Pfizer has already seen major success with its BioNTech-partnered COVID-19 vaccine, but, now, the Big Pharma is hoping to add to the arsenal with a pandemic pill using old antiviral technology.
The U.S. giant said it has kick-started a new, early-stage U.S. trial of an oral anti-COVID-19 med known as PF-07321332, which should be given to patients as soon as they see signs of infection. The theory is this will dampen the virus’s ability to cause severe disease or death.
Current antibody drugs from the likes of Eli Lilly and Regeneron are given through an infusion and have struggled to reach enough patients, with new variants also causing concern that they can outrun some of the original antibodies.
Pfizer is using an older, tried and tested method: PF-07321332 is a protease inhibitor that has been used for many years against a range of infections including HIV and hepatitis C. The hope is this will be able to hit back at the virus and with few side effects, given we already have many years’ worth of data on this tech.
It also can be prescribed and taken outside of a secondary care setting, rather than via infusion clinics or in hospitals, as the current crop of antibody drugs have to be.
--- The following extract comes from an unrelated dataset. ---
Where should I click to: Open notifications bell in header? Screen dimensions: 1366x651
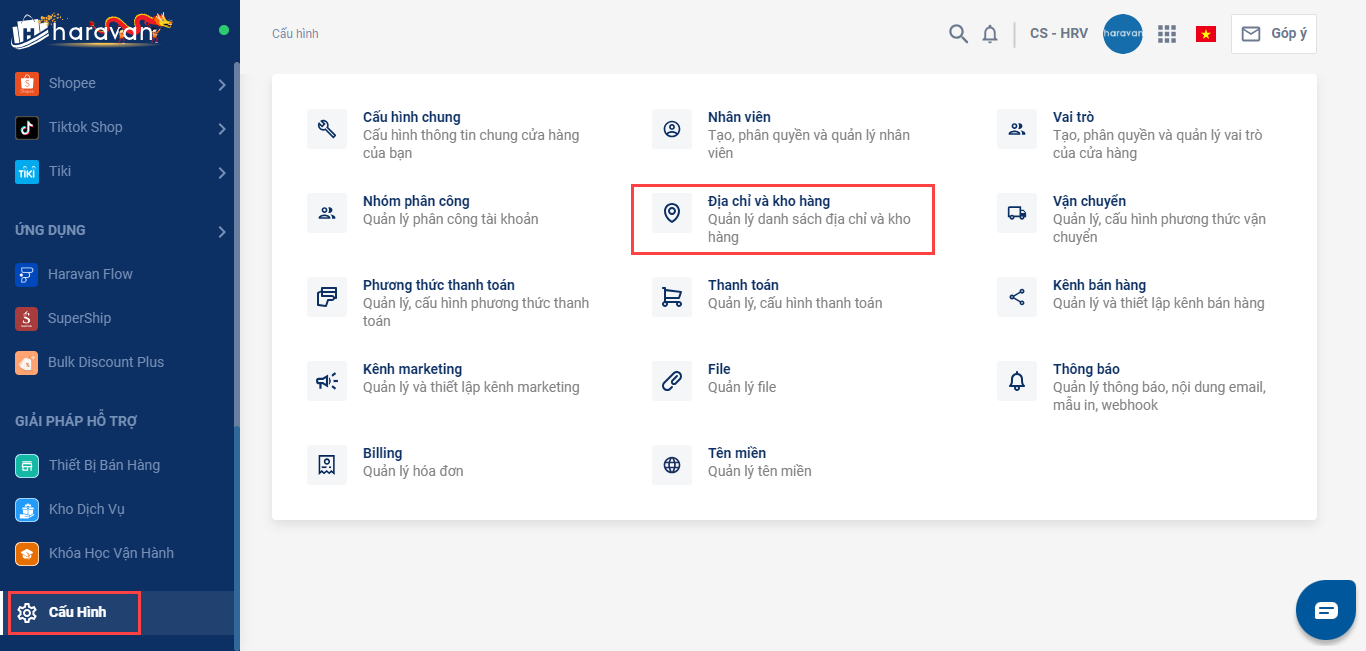(990, 34)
It follows similar work from the likes of Merck and biotech partner Ridgeback and their midstage effort molnupiravir as well as Roche and Atea Pharmaceuticals’ antiviral AT-527.
Drugs against the virus have, however, had a tough time in testing, with failures and setbacks for a number of experimental and repurposed drugs over the past year slowing attempts for a knockout vaccine-therapeutic approach to stop the virus in its tracks and prevent those with the disease from getting very sick.
As well as a pill, Pfizer is also working on a study using an intravenously administered antiviral candidate in another early-stage trial, but this one is for hospitalized COVID-19 patients.
“Tackling the COVID-19 pandemic requires both prevention via vaccine and targeted treatment for those who contract the virus,” said Pfizer’s chief scientific officer, Mikael Dolsten, M.D., Ph.D., in a statement.
“Given the way that SARS-CoV-2 is mutating and the continued global impact of COVID-19, it appears likely that it will be critical to have access to therapeutic options both now and beyond the pandemic.”